Paul Martin has been removed.
The inspector general of the U.S. Agency for International Development (USAID) was fired on Feb. 11, one day after his office issued a report criticizing the dismantling of USAID that’s being undertaken by the Trump administration.
Trent Morse, deputy director of the White House Office of Presidential Personnel, informed Paul Martin, the inspector general, of his termination via email. Morse told Martin that he was fired “effective immediately,” a copy of the email shows.
No reason for the termination was included in the missive.
The USAID office of inspector general and the White House did not return requests for comment.
Martin could not be reached.
The inspector general’s office on Feb. 10 released a report stating that the dismantling of USAID had left little oversight for $8.2 billion in unspent aid.
The State Department’s pause on foreign assistance programs and the subsequent directives to staff members to stop their work, at least for now, has “degraded USAID’s ability to distribute and safeguard taxpayer-funded humanitarian assistance,” the report states.
Martin was nominated by President Joe Biden. He had previously been inspector general of NASA.
President Donald Trump on Feb. 11 called USAID “incompetent and corrupt.” The president tasked billionaire Elon Musk with scaling down the agency, which had employed more than 10,000 staff members at home and overseas before all but about 600 were put on leave or fired.
The president also paused foreign assistance, with exceptions for life-saving aid, while a review of foreign spending is conducted.

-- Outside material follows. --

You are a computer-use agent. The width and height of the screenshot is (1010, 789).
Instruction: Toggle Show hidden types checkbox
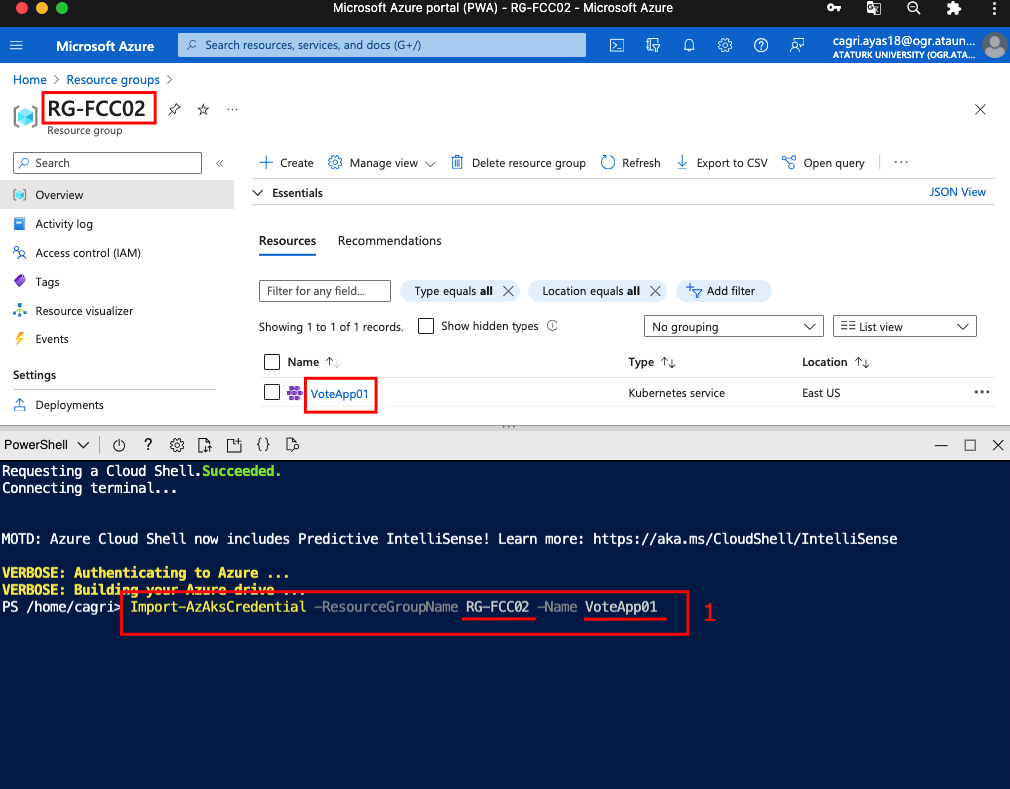[x=426, y=326]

Secretary of State Marco Rubio, who was recently appointed acting administrator for USAID, told reporters during a briefing on Feb. 5: “Our goal for USAID was to align the programs that it fulfills with the foreign policy of the United States. What would be a gift to our geopolitical rivals is billions of dollars in foreign aid that is not aligned to the national interest and the foreign policy of the United States.”